**Document segment:**
>> Begin

[This article is extracted from Write Your Way Around the World. Click here for the full article.]
If you’re new here, Write Your Way Around The World, is a weekly dive into the deep end of travel writing, and sharing ideas, tips and insights on how to create a writing portfolio career you love.

This week, I’m covering two topics:
- What makes for a great micro-story?
- The Writer’s Blueprint Part I (Building a Writing Career You Love)
Essaylets — Writing Micro-Story
Last week one of my notes was about short-form writing, how to create a mini-story from a scene or moment. The literary equivalent of a five minute sketch with a fine liner. Lots of you commented and shared your writing, so I thought I’d take a deeper look at this in today’s post.
Flash fiction and micro-stories have been around since storytelling began. From Aesop’s Fables (miniature moral tales, often under 200 words), to the brevity of parables, and the Chuanqi and zhiguai tales in China, focused on concise story formats, to vignettes by 19th century writers like Kate Chopin, Anton Chekhov and Edgar Allen Poe — all often clocking in under 1000 words, from Japanese Nobel Laureate Yasunari Kawabata’s micro ‘Palm-of-the-Hand’ stories, to the micro fiction boom in Latin America in the 1960s-80s, and modern day writers like Lydia Davis — brevity of storytelling, or story in miniature intrigues us.

I asked if anyone would be willing to share their own ultra-short pieces.
Lots of people shared both their writing and the note (thank you to all that did!) and I’ve picked out my two favourites to share here and explain why I think they work really well as stand-alone story moments. I thought I’d also share a 4-part frame for writing these kinds of shorter pieces for anyone interested in story structure.
What makes for a great mini-story?
Zoom in on a moment that catches your eye. What is it about this scene that captured your attention? What story is going on beneath the surface? How can you craft it into a story-in-miniature?
This is a four-part frame to help shape your mini-story:
- Hook (an opening spark, something to reel us in)
- Insight or Conflict (a thread of story tension)
- Transformation (a moment of growth/change/perspective shift)
- Close (tie-back with imagery, insight, action or resonance)

>> End

**Extracted material:**
>> Begin

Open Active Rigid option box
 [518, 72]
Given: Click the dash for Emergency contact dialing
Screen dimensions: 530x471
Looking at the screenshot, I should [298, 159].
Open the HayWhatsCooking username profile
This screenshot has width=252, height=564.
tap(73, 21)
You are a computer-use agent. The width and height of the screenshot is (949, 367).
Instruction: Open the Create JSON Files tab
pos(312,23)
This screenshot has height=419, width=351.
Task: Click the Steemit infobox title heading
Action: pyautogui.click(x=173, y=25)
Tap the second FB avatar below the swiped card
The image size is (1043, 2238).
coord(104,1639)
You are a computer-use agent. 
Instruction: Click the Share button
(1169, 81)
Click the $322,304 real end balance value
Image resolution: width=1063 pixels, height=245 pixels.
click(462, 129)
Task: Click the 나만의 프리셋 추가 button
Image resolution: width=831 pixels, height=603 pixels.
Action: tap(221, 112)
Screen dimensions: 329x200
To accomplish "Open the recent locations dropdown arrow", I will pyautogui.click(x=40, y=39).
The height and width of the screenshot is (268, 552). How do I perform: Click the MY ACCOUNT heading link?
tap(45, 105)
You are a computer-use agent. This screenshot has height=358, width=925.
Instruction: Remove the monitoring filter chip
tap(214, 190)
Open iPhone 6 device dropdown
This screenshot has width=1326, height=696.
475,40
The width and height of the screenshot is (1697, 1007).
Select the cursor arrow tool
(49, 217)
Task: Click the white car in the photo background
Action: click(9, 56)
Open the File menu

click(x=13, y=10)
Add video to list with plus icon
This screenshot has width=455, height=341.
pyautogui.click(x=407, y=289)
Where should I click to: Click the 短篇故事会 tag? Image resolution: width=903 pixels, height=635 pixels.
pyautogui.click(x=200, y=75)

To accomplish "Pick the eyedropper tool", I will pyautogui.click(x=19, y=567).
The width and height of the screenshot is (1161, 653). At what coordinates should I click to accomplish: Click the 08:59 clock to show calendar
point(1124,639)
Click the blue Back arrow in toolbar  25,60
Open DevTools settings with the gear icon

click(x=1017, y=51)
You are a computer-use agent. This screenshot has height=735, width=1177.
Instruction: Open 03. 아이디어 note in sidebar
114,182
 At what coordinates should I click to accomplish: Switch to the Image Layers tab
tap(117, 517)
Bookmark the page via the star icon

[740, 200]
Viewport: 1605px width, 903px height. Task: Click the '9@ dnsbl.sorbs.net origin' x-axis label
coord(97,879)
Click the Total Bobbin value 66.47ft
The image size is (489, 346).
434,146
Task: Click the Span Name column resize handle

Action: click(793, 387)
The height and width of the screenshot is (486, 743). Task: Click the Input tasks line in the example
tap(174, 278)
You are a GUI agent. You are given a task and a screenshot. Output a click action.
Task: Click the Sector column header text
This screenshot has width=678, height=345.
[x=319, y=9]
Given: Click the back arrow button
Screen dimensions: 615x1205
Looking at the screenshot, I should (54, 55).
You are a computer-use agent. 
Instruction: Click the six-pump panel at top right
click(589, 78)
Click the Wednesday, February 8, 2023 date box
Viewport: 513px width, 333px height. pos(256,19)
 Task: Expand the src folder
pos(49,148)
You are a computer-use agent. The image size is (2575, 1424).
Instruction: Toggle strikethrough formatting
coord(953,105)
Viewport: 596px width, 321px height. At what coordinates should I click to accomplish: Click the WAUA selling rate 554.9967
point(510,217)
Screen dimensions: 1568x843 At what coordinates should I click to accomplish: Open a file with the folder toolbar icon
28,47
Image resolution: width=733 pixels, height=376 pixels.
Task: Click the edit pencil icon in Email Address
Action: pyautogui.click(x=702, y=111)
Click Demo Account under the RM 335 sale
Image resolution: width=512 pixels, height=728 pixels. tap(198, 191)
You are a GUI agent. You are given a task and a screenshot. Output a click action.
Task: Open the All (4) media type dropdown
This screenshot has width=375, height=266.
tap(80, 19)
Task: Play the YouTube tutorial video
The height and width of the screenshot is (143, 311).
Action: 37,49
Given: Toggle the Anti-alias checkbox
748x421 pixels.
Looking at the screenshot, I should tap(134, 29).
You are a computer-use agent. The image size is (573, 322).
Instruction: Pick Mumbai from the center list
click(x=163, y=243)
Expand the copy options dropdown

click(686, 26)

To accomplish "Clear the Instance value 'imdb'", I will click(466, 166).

>> End

**Request:** Reproduce the newsletter excerpt starting with "[This article is" and going on through "a great micro-story?", replacing "travel writing" with "travel journalism".

**The solution:**
[This article is extracted from Write Your Way Around the World. Click here for the full article.]
If you’re new here, Write Your Way Around The World, is a weekly dive into the deep end of travel journalism, and sharing ideas, tips and insights on how to create a writing portfolio career you love.

This week, I’m covering two topics:
- What makes for a great micro-story?